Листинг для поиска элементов
════

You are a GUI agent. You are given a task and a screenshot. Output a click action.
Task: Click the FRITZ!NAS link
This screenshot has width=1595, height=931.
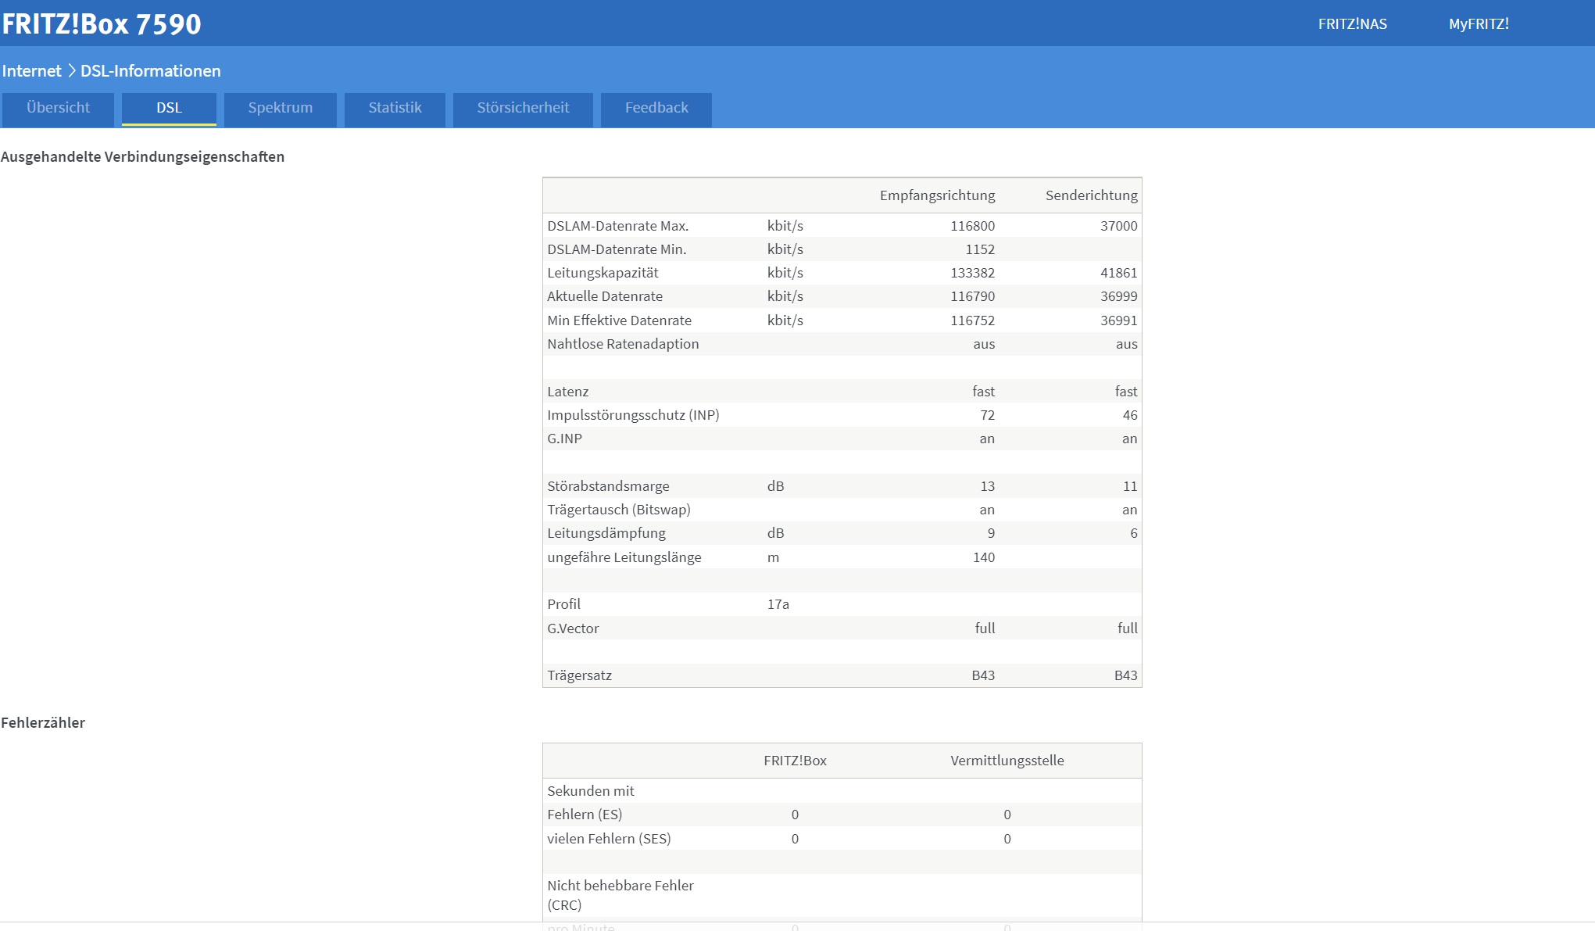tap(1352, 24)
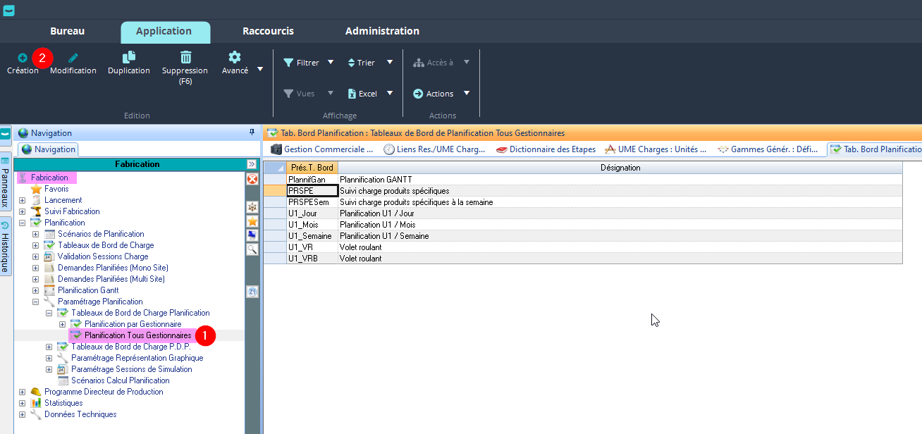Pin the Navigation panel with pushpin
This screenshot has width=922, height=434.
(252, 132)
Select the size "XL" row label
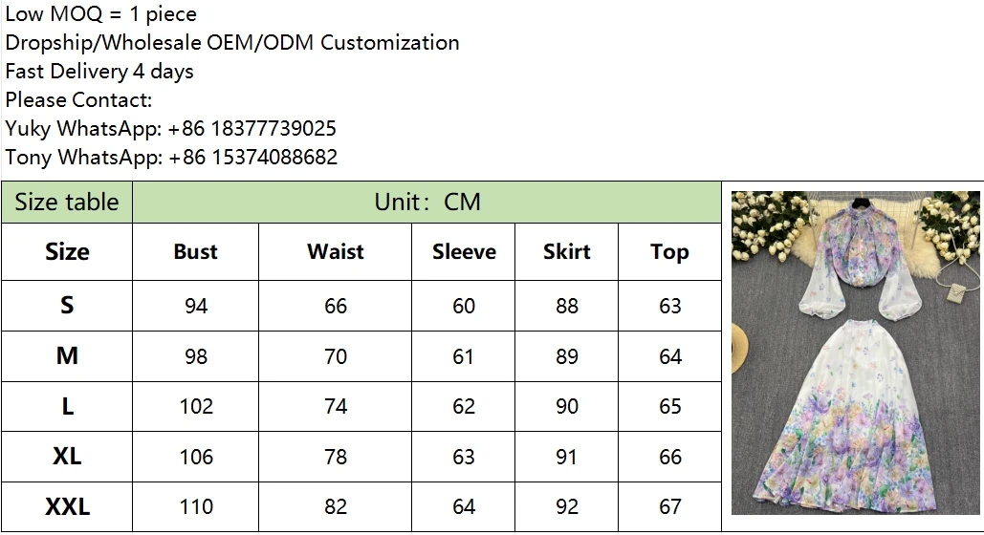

════

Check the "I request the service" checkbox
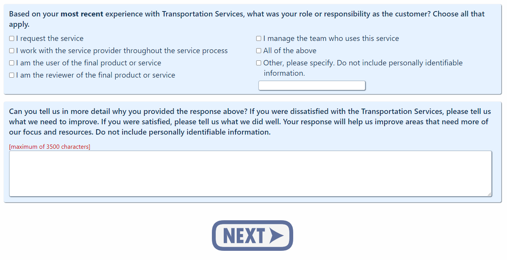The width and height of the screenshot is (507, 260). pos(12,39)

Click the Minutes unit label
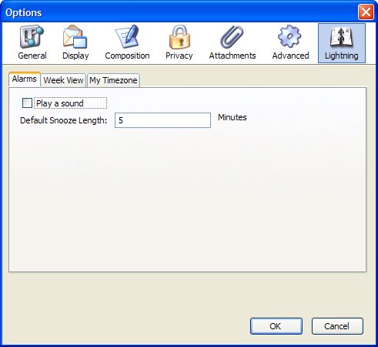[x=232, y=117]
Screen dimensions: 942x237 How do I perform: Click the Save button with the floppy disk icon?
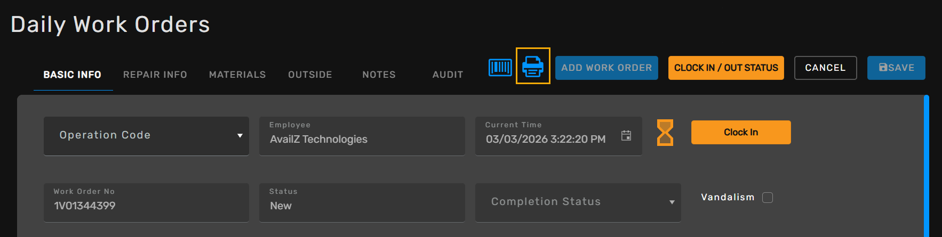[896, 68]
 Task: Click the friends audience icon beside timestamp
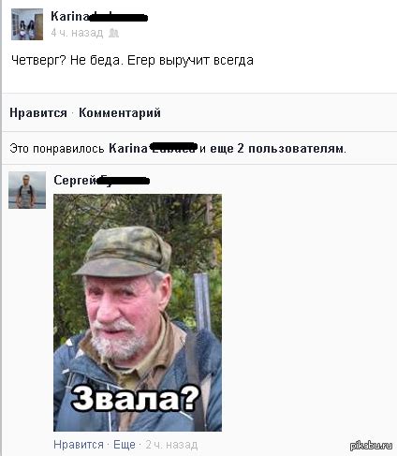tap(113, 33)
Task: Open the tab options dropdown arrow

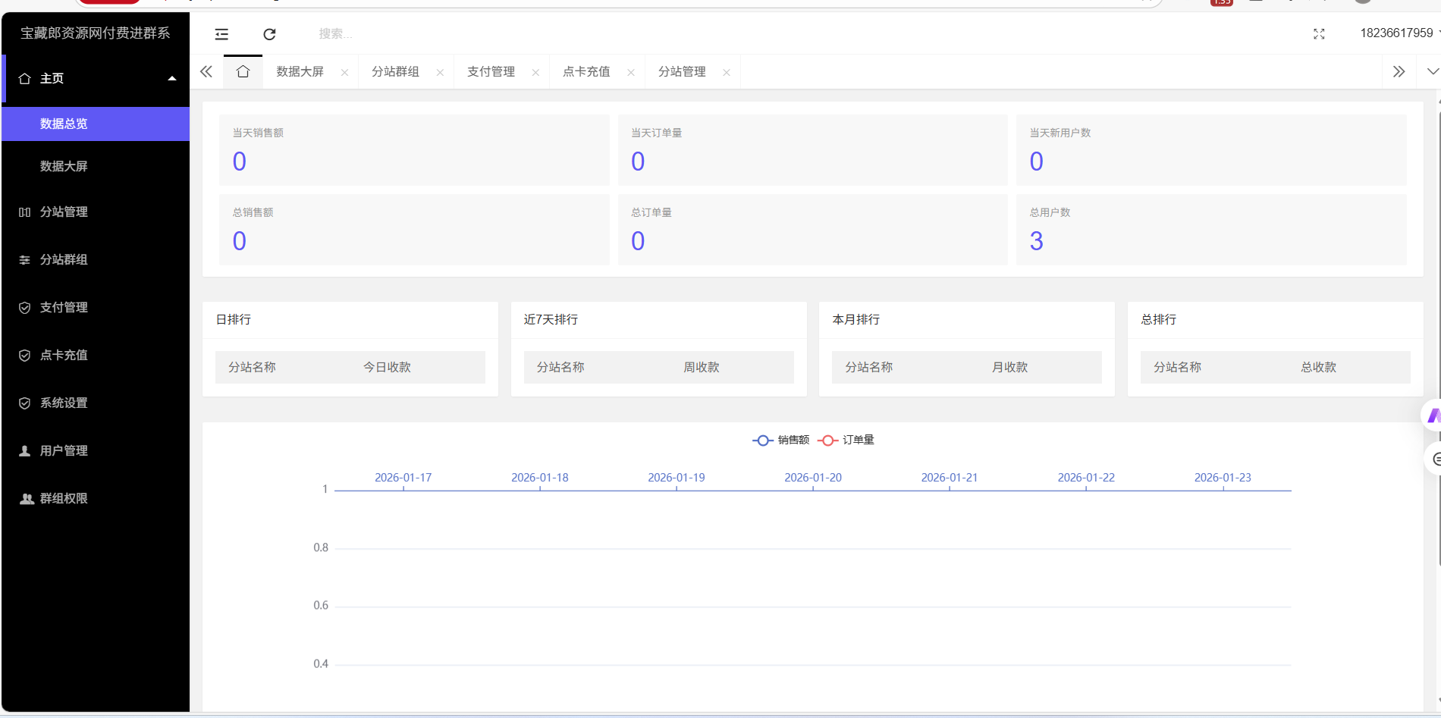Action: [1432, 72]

════

Преобразуйте в таблицу Markdown со столбцами «№» и «Строка» часть листинга между строками, содержащими «Task: Click the friends» и «Action: [1432, 72]», включительно, пропустив пустые строки. Изображения в ответ не включайте.

**РЕШЕНИЕ:**
| № | Строка |
|---|---|
| 1 |  Task: Click the friends audience icon beside timestamp |
| 2 | tap(113, 33) |
| 3 | Task: Open the tab options dropdown arrow |
| 4 | Action: [1432, 72] |